Brazil’s real fell, extending its biggest weekly drop since June, on speculation the central bank will allow the currency to weaken as U.S. budget wrangling spurs demand for a refuge in the dollar.
The currency depreciated 0.3 percent to 2.0717 per dollar at 12:08 p.m. in Sao Paulo, extending its weekly decline to 1.2 percent, the biggest drop since the five days ended June 15. Swap rates on the contract due in January 2014 fell one basis point, or 0.01 percentage point, to 7.4 percent.
The real is the worst performer in the past year among emerging-market currencies tracked by Bloomberg, having dropped 15 percent. It declined today on bets Brazil’s policy makers won’t intervene to prevent its decline as President Barack Obama prepared to hold talks with lawmakers on averting $607 billion in automatic tax increases and spending cuts.
“The market seems to be pricing in that there won’t be an accord between Obama and the U.S. Congress,” said Alfredo Barbutti, an economist at Liquidez DTVM Ltda. in Sao Paulo. “The dollar has been stronger for days now. The market is testing the central bank.”
Brazil’s central bank has sold reverse currency swaps to keep the real weaker than 2 per dollar to support exporters. It sold $1.4 billion of contracts Oct. 25, $1.6 billion Oct. 23, $1.3 billion Oct. 5, $5.7 billion Sept. 12 through Sept. 17 and $350 million Aug. 21. The August reverse swaps were the first since March.
The real has become “disconnected from fundamentals” and its 2 percent drop this month has been exacerbated by investors shorting the currency because they believe the government will let it depreciate further to help exporters and boost the economy, Tony Volpon, an economist at Nomura Holdings Inc. in New York, wrote in a Nov. 14 report.
Foreign investors betting against the real have increased their positions to $5.25 billion from $4.5 billion a month ago, HSBC Holdings Plc analysts Clyde Wardle and Marjorie Hernandez wrote in a Nov. 14 report.
“There is strong risk aversion abroad and it seems that the government wants the real at a weaker level, but this will have implications for inflation,” Newton Rosa, the chief economist at SulAmerica Investimentos in Sao Paulo, said in a phone interview.
Consumer prices as measured by the IPCA index rose 5.45 percent in the 12 months through October, the fastest yearly pace since February, the national statistics agency reported Nov. 7. Monthly inflation quickened to 0.59 percent from 0.57 percent in September.
Brazil’s central bank stepped in to curb the real’s losses by auctioning currency swaps in May and June as European sovereign-debt turmoil drove the currency to a three-year low of 2.1062 per dollar. A strong U.S. currency hurts companies whose expenses are mostly in dollars.
Swap rates were poised for the first drop in eight sessions as budget talks in the U.S. and European debt turmoil sparked growth concern, prompting bets the central bank will leave rates unchanged next year.
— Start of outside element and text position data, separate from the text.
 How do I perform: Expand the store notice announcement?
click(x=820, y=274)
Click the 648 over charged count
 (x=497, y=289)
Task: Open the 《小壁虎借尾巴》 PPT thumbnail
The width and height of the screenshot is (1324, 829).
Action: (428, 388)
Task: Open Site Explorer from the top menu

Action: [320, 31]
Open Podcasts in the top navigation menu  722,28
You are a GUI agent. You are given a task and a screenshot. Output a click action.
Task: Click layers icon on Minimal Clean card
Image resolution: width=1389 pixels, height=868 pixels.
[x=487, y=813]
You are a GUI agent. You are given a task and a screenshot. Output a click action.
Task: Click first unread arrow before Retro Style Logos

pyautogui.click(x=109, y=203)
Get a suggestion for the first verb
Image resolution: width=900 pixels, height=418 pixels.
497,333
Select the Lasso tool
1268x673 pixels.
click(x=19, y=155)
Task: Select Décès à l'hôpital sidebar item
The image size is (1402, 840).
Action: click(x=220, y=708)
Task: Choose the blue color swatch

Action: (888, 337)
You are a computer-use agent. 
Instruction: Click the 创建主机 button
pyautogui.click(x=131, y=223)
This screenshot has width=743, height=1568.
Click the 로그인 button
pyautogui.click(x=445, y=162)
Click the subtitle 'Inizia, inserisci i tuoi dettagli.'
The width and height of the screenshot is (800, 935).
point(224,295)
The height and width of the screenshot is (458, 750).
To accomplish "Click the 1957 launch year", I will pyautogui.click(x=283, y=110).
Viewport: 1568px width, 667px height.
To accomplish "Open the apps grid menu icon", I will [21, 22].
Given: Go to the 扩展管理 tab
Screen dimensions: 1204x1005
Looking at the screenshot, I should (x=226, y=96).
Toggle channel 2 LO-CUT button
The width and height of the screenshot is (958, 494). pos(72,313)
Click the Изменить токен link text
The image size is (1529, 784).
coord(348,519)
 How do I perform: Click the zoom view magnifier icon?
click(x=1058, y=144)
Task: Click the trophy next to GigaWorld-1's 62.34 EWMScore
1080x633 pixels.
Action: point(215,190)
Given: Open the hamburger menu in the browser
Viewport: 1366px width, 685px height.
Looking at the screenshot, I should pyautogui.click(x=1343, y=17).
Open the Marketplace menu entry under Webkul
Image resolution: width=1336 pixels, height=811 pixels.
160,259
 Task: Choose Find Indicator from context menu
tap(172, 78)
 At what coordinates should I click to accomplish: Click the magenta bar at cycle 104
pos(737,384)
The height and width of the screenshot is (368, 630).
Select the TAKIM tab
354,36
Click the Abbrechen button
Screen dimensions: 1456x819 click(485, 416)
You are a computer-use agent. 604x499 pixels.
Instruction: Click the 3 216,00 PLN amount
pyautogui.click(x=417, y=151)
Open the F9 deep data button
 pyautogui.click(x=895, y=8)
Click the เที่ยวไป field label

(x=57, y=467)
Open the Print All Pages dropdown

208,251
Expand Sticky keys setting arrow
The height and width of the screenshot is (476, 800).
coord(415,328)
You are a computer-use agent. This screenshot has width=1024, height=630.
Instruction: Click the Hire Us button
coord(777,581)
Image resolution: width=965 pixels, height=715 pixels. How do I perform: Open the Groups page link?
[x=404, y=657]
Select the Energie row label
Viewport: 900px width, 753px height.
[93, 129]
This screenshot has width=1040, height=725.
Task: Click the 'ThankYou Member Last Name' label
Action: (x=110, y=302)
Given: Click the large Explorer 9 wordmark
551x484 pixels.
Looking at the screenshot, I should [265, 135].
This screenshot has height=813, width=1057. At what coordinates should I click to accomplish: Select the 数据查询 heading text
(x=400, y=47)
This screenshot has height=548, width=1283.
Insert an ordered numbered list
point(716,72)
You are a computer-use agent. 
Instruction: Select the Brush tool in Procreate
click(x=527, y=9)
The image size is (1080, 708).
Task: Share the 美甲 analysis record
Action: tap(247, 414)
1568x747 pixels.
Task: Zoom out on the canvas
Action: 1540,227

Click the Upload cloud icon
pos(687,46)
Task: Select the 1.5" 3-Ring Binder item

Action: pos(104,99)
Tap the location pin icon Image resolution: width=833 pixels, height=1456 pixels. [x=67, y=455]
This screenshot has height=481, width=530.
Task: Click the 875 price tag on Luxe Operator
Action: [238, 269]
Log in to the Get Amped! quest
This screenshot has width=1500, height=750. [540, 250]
The central bank has reduced the target lending rate by 5.25 percentage points since August 2011 to a record low 7.25 percent. The government is extending a year-long effort to kick- start economic growth, which analysts surveyed by Bloomberg forecast will slow to 1.5 percent this year, from 2.7 percent in 2011.
Policy makers will leave the target lending rate at its low until at least May, trading in swap rates indicates. Central bank President Alexandre Tombini reiterated earlier this month plans to keep rates low for a “prolonged time.”